The Comparison of Parathyroid Hormone Degradation Effect by Various Protease Inhibitors in Blood Specimen.
10.3343/kjlm.2009.29.2.104
- Author:
Yeong Sic KIM
1
;
Hi Jeong KWON
;
Hae Kyung LEE
Author Information
1. Department of Laboratory Medicine, College of Medicine, The Catholic University of Korea, Seoul, Korea. hkl@catholic.ac.kr
- Publication Type:Original Article ; Comparative Study
- Keywords:
Metal ion;
Serine proteases;
Parathyroid hormone
- MeSH:
Aprotinin/pharmacology;
Blood Specimen Collection;
Edetic Acid/pharmacology;
Female;
Humans;
Leucine/analogs & derivatives/pharmacology;
Leupeptins/pharmacology;
Male;
Parathyroid Hormone/*blood/metabolism;
Protease Inhibitors/*pharmacology;
Time Factors
- From:The Korean Journal of Laboratory Medicine
2009;29(2):104-109
- CountryRepublic of Korea
- Language:English
-
Abstract:
BACKGROUND: The objective of this study was to evaluate the role of proteases on the degradation of parathyroid hormone (PTH) in blood samples.

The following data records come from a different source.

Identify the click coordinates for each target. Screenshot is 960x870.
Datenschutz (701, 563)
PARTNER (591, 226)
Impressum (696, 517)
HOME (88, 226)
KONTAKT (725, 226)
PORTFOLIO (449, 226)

METHODS: Protease inhibitors with specificity against serine proteases (aprotinin), cysteine proteases (E-64), serine and cysteine proteases (leupeptin), metalloproteases (EDTA), or a protease inhibitor cocktail with a broad spectrum of inhibitory activity were added to blood samples. After storage at room temperature (0-48 hr), PTH levels were measured. RESULTS: PTH levels in samples with the protease inhibitor cocktail did not change significantly after 48 hr of storage at room temperature, but the average PTH levels decreased by 40.7% and 20.1%, in samples stored at room temperature and stored at 4degrees C without protease inhibitors, respectively. PTH levels in samples with leupeptin were stable for up to 24 hr. After 48 hr, the mean PTH levels decreased by 17.1%, 16.0%, 26.2%, and 32.1%, with 500 KIU/mL aprotinin, 100 micro mol/L leupeptin, 10 micro mol/L E-64, and 10 micro mol/L EDTA, respectively, in the samples stored at room temperature. CONCLUSIONS: The decrease in PTH levels in blood samples seemed to be due to the degradation of PTH by proteases. Various proteases, including especially serine proteases, would act together to degrade PTH in blood specimen. The PTH degradation may be inhibited in blood specimen with protease inhibitor cocktail.